Everyone here at our offices in Stevenage are very proud to announce that a longstanding and respected member of our team, Mr Darren Cooper has been awarded by United Living their prestigious Monthly Recognition Award May 2018. A highly sort after award by all who work on the Wolverhampton Decent Homes Framework.

The Wolverhampton Homes redevelopment is costing over £150m, will be carried out over 15years and has multiple trades involved the renovation works. Allan Dyson Asbestos Services are the sole Asbestos Removal Contractors on this very large site in the Midlands.

Darren Cooper represents Allan Dyson Asbestos Services in the very best way, by taking our company’s exceptionally high safety standards and putting them into practice, every day out on site.
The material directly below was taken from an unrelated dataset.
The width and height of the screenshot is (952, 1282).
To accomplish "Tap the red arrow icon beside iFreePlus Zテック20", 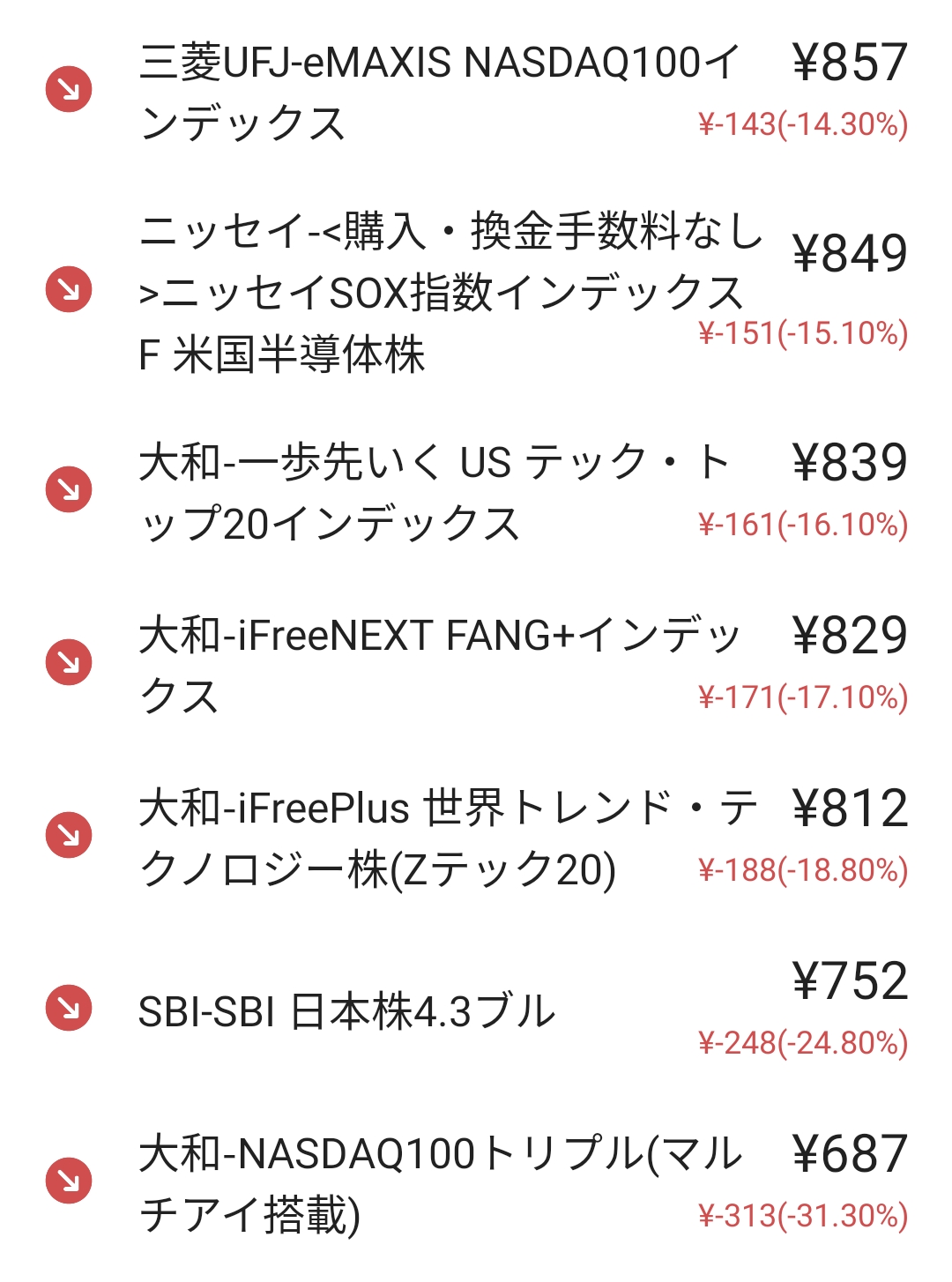I will [x=69, y=835].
When presenting the award, United Living Manager Stuart Roberts said “Darren ensures that his team is fully compliant and adhere to policies and procedures religiously, it is more than a pleasure to have them on site, no issues, only positives.”

Director Darren Dyson said “What a lovely endorsement by United Living of Darren. It is great to see him receive this award. Not only is he highly valued team member who is committed to working to the very best practices, he goes far beyond this with his positive attitude and easy going nature. He will be receiving a little something extra from us too, to say thank you for doing such a great job.”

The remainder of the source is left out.